Primary countries that Samoans have migrated to are New Zealand which is estimated at 144,000 in population (NZ Herald: 2013 census breakdown), United States estimated at less than 184,440 in population (2010 census), and Australia is estimated at 41,429 (2006 census).
Samoa has its own Ancient Pyramid. The Pulemelei Mound or Star Pyramid, is situated on the Island of Savai’i. It was built between 1100-1400 AD and was no longer used by 1700-1800 AD.
On December 29, 2011, Samoa jumped the International Dateline, skipping December 30, 2011, to fall in line with the same day as New Zealand and Australia on December 31, 2011 – New Years Eve.
In July 1997 the Constitution was amended to change the country’s name from Western Samoa to Samoa (officially the “Independent State of Samoa”). Western Samoa had been known simply as Samoa in the United Nations since joining the organization in 1976.
Samoa only has one city – Apia, which is also the capital of Samoa
The famous Scottish writer Robert Louis Stevenson brought his family to live on Upolu in 1890 and built a large home in the foothills above Apia, where he spent the last five years of his life. He was affectionately known as ‘Tusitala’, the storyteller, and he is buried on the crest of Mt Vaea. His home and tomb within the Robert Louis Stevenson Memorial Reserve can still be seen today.
Samoa does not have domestic area codes (i.e. – 09 for Auckland, NZ or 310 for Los Angeles, CA).
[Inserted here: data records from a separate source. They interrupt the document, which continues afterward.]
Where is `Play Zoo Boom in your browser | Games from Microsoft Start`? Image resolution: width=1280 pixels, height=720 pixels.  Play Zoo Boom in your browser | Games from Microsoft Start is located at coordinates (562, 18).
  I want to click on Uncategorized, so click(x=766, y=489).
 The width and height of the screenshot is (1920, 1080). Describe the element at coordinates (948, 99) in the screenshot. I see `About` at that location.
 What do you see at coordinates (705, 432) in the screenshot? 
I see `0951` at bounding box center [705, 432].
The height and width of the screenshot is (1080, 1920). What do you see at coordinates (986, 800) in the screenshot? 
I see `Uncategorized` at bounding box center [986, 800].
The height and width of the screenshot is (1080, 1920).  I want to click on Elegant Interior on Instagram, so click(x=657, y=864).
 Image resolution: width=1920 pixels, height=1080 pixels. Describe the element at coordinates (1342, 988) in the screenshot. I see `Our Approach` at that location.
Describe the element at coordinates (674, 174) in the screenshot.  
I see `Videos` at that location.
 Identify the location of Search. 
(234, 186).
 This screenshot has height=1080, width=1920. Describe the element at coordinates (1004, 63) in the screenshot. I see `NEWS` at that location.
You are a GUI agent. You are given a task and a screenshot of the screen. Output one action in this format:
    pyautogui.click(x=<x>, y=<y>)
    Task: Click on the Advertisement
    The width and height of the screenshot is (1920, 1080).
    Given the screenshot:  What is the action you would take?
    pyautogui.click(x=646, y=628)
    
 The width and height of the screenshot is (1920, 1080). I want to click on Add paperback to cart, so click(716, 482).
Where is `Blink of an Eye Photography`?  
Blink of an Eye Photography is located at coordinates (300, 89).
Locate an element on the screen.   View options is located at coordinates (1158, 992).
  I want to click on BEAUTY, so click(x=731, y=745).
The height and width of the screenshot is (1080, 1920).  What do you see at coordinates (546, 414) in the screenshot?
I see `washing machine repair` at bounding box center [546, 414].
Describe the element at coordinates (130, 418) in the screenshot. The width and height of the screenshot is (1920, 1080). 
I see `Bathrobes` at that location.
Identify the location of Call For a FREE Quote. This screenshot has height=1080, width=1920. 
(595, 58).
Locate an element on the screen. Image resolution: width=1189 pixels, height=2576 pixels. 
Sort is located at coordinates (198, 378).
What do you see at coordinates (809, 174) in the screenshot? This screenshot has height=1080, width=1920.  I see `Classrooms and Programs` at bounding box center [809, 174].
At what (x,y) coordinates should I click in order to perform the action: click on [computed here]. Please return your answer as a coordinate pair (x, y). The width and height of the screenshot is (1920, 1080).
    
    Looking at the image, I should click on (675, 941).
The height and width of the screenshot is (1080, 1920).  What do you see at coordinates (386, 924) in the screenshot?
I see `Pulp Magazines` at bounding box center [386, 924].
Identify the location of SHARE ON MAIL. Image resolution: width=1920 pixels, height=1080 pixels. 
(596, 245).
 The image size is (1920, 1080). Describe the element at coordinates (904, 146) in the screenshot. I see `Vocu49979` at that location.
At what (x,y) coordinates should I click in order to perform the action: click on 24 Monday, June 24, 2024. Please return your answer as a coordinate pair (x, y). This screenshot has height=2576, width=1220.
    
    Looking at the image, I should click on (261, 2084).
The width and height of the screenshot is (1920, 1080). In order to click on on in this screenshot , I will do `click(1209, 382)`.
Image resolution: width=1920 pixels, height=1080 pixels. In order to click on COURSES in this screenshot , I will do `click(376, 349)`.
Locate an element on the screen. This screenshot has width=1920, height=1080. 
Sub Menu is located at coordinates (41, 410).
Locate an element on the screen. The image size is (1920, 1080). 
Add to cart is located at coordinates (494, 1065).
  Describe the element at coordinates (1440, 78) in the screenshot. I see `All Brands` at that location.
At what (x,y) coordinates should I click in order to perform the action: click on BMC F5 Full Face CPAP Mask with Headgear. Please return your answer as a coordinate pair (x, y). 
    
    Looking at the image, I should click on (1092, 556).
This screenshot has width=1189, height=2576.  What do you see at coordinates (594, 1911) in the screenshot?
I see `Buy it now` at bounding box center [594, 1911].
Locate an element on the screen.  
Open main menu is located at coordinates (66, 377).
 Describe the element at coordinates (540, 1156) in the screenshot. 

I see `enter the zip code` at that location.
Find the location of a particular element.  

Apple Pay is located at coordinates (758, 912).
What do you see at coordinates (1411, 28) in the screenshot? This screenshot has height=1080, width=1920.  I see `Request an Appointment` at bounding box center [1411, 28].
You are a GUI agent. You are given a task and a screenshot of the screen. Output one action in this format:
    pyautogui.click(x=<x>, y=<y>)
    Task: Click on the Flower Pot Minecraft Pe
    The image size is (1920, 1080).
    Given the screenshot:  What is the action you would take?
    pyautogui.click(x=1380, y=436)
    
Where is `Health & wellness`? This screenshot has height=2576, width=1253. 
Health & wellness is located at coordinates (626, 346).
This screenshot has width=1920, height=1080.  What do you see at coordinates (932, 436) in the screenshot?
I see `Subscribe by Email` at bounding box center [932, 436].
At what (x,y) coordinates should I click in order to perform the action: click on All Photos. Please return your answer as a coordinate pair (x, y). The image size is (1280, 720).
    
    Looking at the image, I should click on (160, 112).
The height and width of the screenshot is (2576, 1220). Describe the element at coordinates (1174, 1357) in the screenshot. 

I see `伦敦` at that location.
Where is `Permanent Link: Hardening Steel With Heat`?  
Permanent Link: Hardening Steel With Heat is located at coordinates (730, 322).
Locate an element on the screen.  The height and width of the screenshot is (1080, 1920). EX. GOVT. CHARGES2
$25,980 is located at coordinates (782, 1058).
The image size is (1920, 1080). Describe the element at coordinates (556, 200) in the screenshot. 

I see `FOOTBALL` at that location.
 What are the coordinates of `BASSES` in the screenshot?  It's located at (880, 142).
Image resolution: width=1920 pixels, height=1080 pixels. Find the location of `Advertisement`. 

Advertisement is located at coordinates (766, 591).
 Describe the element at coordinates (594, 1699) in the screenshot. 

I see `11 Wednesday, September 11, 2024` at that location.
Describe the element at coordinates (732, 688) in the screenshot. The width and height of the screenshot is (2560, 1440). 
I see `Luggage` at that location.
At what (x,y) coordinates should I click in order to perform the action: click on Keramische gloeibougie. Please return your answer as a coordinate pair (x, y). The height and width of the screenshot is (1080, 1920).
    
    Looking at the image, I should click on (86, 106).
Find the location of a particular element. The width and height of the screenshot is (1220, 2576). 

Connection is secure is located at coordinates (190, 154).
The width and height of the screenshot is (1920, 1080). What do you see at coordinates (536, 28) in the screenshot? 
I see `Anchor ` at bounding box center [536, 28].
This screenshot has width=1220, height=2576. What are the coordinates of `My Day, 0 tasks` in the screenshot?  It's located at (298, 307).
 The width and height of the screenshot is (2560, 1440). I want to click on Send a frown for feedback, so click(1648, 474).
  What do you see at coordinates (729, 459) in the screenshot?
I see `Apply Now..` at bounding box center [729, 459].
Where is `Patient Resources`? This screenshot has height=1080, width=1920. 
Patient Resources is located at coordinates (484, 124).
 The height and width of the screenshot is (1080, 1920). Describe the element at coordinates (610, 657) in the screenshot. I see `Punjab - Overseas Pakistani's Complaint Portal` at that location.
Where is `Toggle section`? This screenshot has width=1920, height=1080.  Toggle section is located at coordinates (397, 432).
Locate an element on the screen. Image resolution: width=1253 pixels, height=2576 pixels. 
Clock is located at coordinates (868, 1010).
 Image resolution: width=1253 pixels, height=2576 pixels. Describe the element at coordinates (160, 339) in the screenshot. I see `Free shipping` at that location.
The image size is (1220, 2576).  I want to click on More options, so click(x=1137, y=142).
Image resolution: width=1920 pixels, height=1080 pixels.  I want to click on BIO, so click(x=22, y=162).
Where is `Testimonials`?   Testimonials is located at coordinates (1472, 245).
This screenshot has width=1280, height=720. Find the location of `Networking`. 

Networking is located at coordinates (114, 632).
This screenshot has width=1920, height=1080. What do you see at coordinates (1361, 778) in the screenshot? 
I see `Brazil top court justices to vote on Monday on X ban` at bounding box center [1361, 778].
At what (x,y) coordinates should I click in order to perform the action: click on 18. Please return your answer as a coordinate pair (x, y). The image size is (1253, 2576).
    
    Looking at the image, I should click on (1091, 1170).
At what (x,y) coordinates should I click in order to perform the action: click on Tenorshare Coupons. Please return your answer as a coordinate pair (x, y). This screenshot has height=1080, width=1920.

Samoa has had 7 flags since the history of its nation. The current Samoan flag (red field, blue rectangle top left with 5 white stars: the Southern Cross constellation), was introduced in 1949 while under New Zealand rule. Samoa kept the same flag design at the time of Samoa’s Independence in 1962, and also during the Constitutional name change in 1997 from Western Samoa to Samoa.